Lorsque la Cour a décrit le critère à trois volets mentionné ci-dessus, elle s’est concentrée sur son premier élément, soit l’exigence relative à l’« application pratique ». La Cour a expliqué que selon cette exigence, une chose qui n’est qu’une simple idée ou découverte n’est pas brevetable — il faut qu’elle soit concrète et tangible.

Conformément à la Cour, il doit y avoir une manifestation, un effet ou un changement de nature quelconque. Cependant, il importe de mettre l’accent sur la condition d’application pratique plutôt que simplement sur le caractère physique de l’invention. Un « simple projet commercial » n’aura aucune concrétisation pratique et, comme toute idée abstraite ou théorie, il serait non brevetable.

De plus, la Cour a conclu qu’il n’est pas nécessaire que l’objet matériel change physiquement en une autre chose afin de remplir l’exigence relative à l’objet en vertu de l’article 2 de la Loi sur les brevets. Ce faisant, la Cour a en quelque sorte suivi les conclusions de la Cour suprême des États-Unis dans l’affaire Bilski, qui a récemment rejeté le critère de « machine ou transformation » à titre d’unique critère, lequel s’apparente au critère relatif à l’objet en vertu de l’article 2 de la Loi sur les brevets.

La Cour a déterminé que la commissaire avait commis une erreur de droit en appliquant le mauvais critère, a procédé à l’examen des revendications de nouveau et a conclu que l’objet revendiqué était brevetable. Pour les revendications liées à un système aux termes de la demande, la Cour a conclu que les éléments énumérés comprenaient des machines (p. ex., un ordinateur) qui constituaient les éléments essentiels permettant de mettre en œuvre le processus de commande en ligne pour lequel la protection était revendiquée. De plus, la Cour a conclu que les revendications liées à une méthode en question visaient l’application pratique du concept en un seul clic, qu’elles avaient recours à des « témoins », à des ordinateurs, à Internet et aux gestes mêmes du client. Selon la Cour, l’effet physique dont il est question dans ces revendications découlait du fait que le client utilisait son ordinateur et passait une commande. Du point de vue de la Cour, il n’était pas pertinent que les biens commandés n’aient subi aucun changement physique.

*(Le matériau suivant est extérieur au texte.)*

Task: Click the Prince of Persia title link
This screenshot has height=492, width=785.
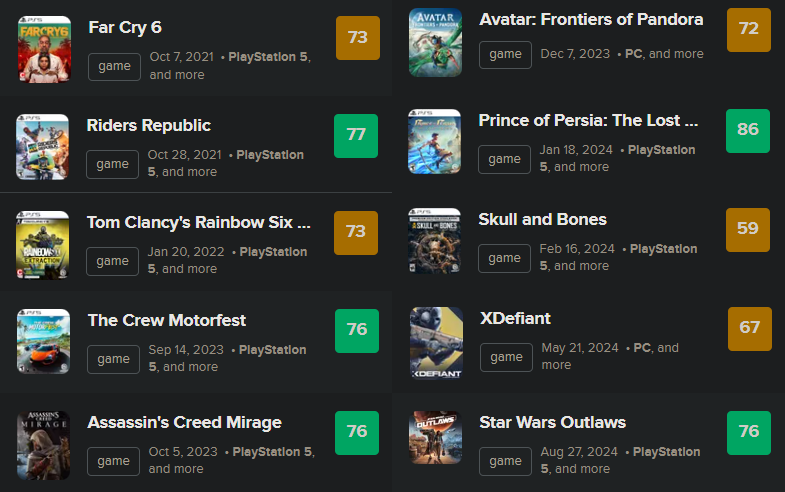Action: (588, 121)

Dans l’ensemble, Amazon est un arrêt clé qui devrait annoncer une nouvelle ère marquée par l’augmentation des acceptations de brevets visant des inventions et des pratiques commerciales dans le secteur de l’informatique au Canada. À l’heure actuelle, on ne sait pas encore de quelle façon le Bureau des brevets et les tribunaux interpréteront et appliqueront cette importante décision.